3. The Girl Who Kicked the Hornet's Nest
Where: Embarcadero Center Cinema, 1 Embarcadero Ctr., 415-352-0835
When: All Week
Why: The final installment of Stieg Larsson's Millennium trilogy finds Lisbeth Salander (Noomi Rapace) once again suffering at the hands of her countless male oppressors, languishing first in a hospital and later in jail. Hornet's Nest stays true to the formula of its predecessors – the icy cyberpunk gets her revenge, with timely assists from ace investigative journalist Mikael Blomkvist (Michael Nyqvist) – and efficiently ties together the thrilling saga's loose ends.

4. Jean-Michel Basquiat: The Radiant Child
Where: Red Vic Movie House, 1727 Haight St., 415-668-3994
When: Nov. 10-11
Why: Tamra Davis (Billy Madison) gathers an impressive cast of art-house luminaries (including Julian Schnabel and Sonic Youth's Thurston Moore) to pay tribute to the onetime graffiti artist turned Neo-expressionist painter. Yet it is Basquiat himself, who died at 27 of an apparent heroin overdose, who provides the most compelling insights into his life and career, courtesy of a candid interview from 1985, unearthed for the first time in the remarkable Radiant Child.

5. Ran
Where: Castro Theatre, 429 Castro St., 415-621-6120
When: Nov. 11
Why: Akira Kurosawa's classic 1985 retelling of King Lear, about an aging Japanese warlord betrayed by three sons hungry for power and fortune, is an epic built for the screen. The Castro is bringing it back for one night only, in celebration of the film's 25th anniversary and the 100th birthday of the legendary director, who died in 1998. For the uninitiated, this one's not to be missed.

6. Tamara Drewe
Where: Balboa Theater, 3630 Balboa St., 415-221-8184
When: All Week
Why: Who is Tamara Drewe, the surgically enhanced siren at the laughably cold heart of Stephen Frears' new comedy?
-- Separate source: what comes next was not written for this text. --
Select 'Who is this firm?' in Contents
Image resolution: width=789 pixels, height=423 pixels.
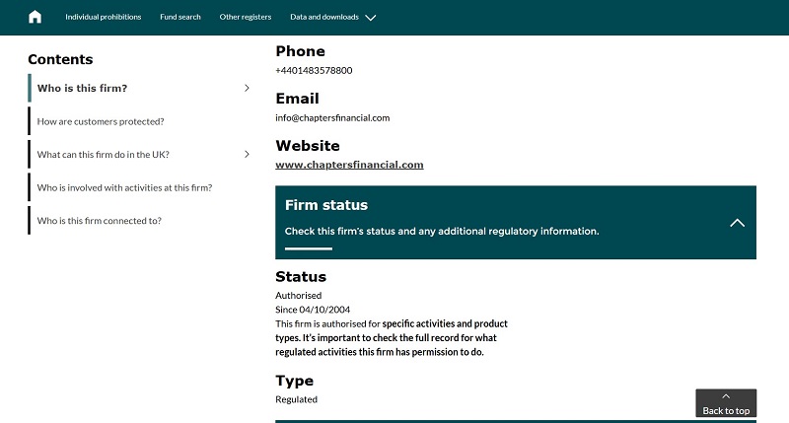(x=82, y=89)

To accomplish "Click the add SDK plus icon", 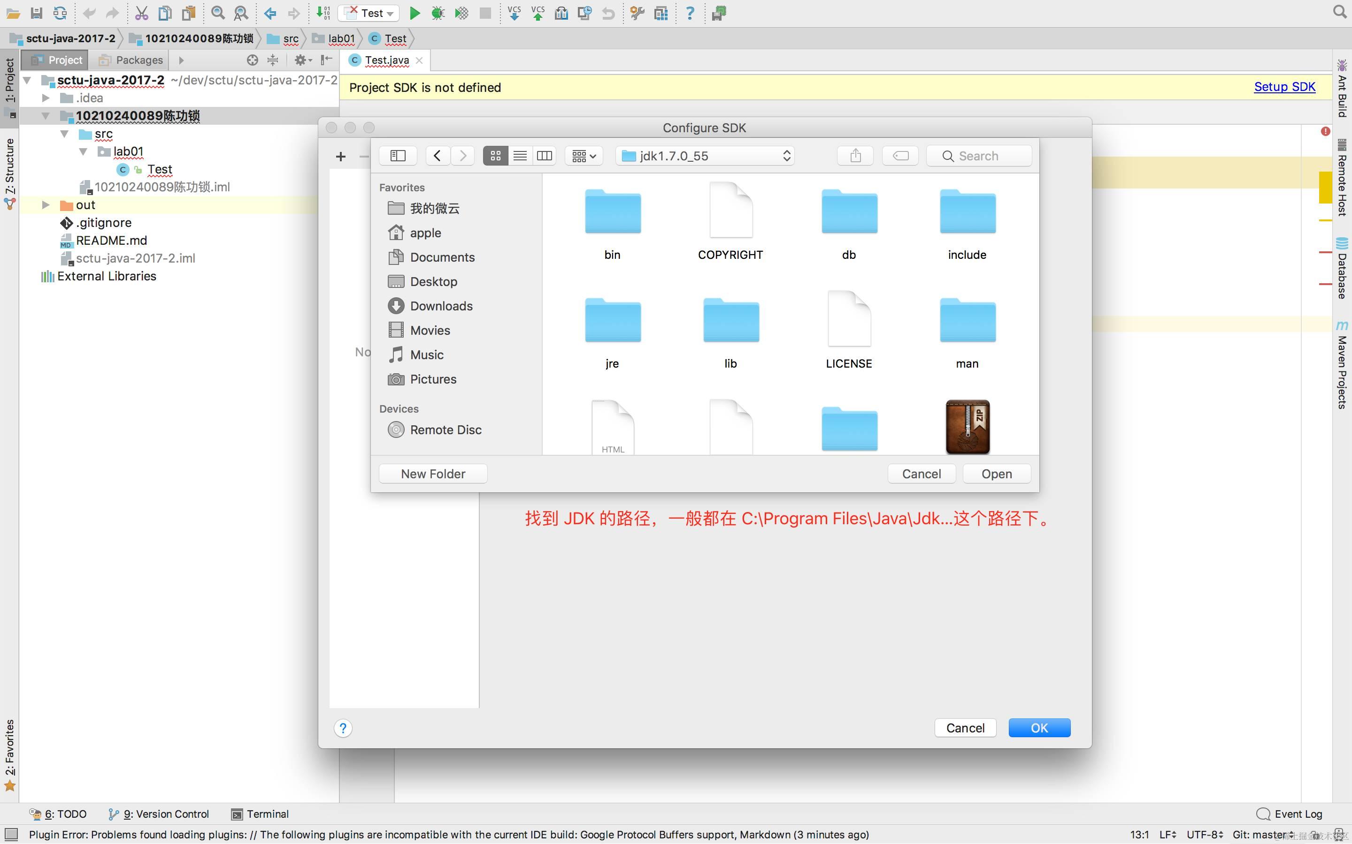I will point(341,156).
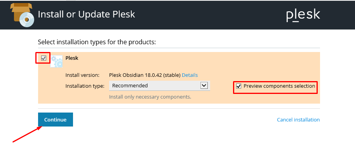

Even by the end of her strange, confused journey, we're not sure how to feel about her, much less what she's learned from her casual seductions of men seemingly unworthy of her time or ours. For Frears, this is slight stuff, but Gemma Arterton and Dominic Cooper (The History Boys) make the most of it with spirited turns as the titular femme fatale and her self-obsessed rock-star boyfriend.

7. I'm Still Here
Where: Red Vic Movie House, 1727 Haight St., 415-668-3994
When: Nov. 5-6
Why: Ever wonder what happened to Joaquin Phoenix, the talented star of Gladiator and Walk the Line, who abruptly ended his acting career to become a hip-hop wannabe? So did we. Casey Affleck's new documentary, boasting the production values of a glorified home movie, captures Phoenix's fall from grace with depressing precision. Is it an elaborate hoax? According to Affleck, it is – after months of speculation, he's admitted as much – but I'm Still Here cleverly keeps us guessing.